Jende laughed, a brief uneasy laugh. “But sir,” he said. “America is America.”
“I don’t know what that’s supposed to mean.”
“Everyone wants to come to America, sir. Everyone. To be in this country, sir. To live in this country. Ah! It is the greatest thing in the world, Mr. Edwards.”
“That still doesn’t tell me why you’re here.”
Jende thought for a second; he thought about what to say without saying too much. “Because my country is no good, sir,” he said. “It is nothing like America. I stay in my country, I would have become nothing. I would have remained nothing. My son will grow up and be poor like me, just like I was poor like my father. But in America, sir? I can become something. I can even become a respectable man. My son can become a respectable man.”
“And that could never happen in your country?”
“Never, Mr. Edwards.”
“Why?” Clark asked, picking up his buzzing phone. Jende waited for him to finish his conversation, a ten-second discussion during which he only said, “Yes … No … No, I don’t think he should be fired for that.” The phone buzzed again and he told whoever was on the line to call HR and tell them he was going to take care of it. He hung up and asked Jende to continue.
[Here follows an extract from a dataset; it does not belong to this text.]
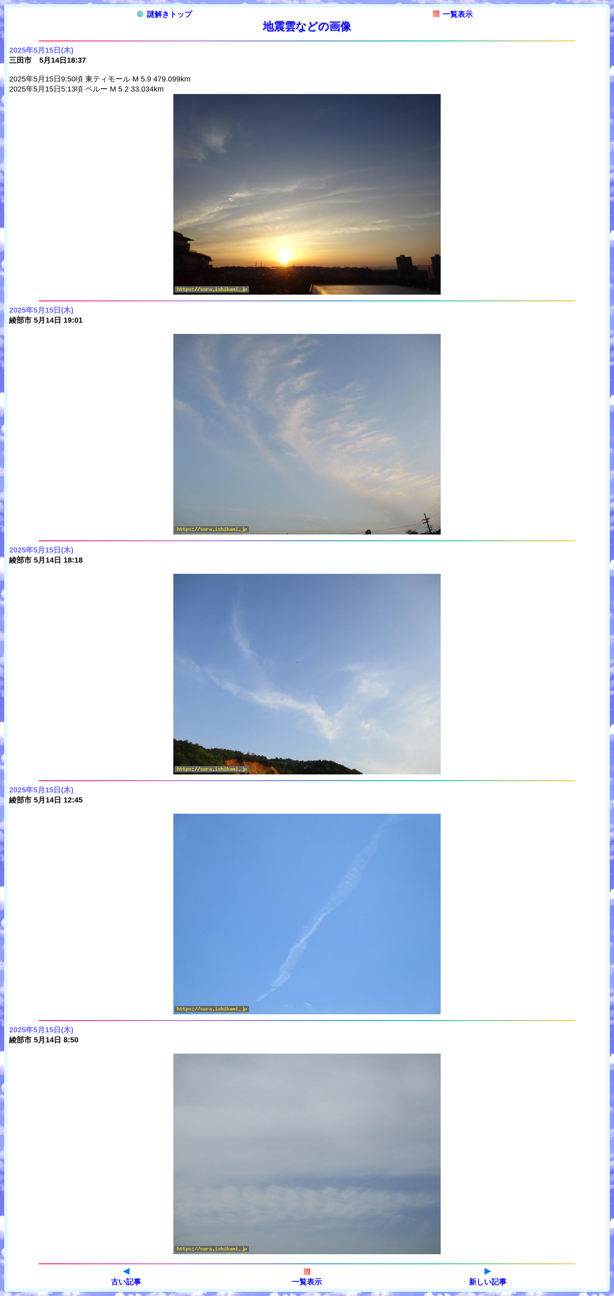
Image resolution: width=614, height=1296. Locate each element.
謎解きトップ (169, 14)
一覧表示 (458, 14)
“Because … because in my country, sir,” Jende said, his voice ten decibels lower, far less unbound and animated than it had been before he heard that someone was in danger of being fired, “for you to become somebody, you have to be born somebody first. You do not come from a family with money, forget it. You do not come from a family with a name, forget it. That is just how it is, sir. Someone like me, what can I ever become in a country like Cameroon? I came from nothing. No name. No money. My father is a poor man. Cameroon has nothing—”
“And you think America has something for you?”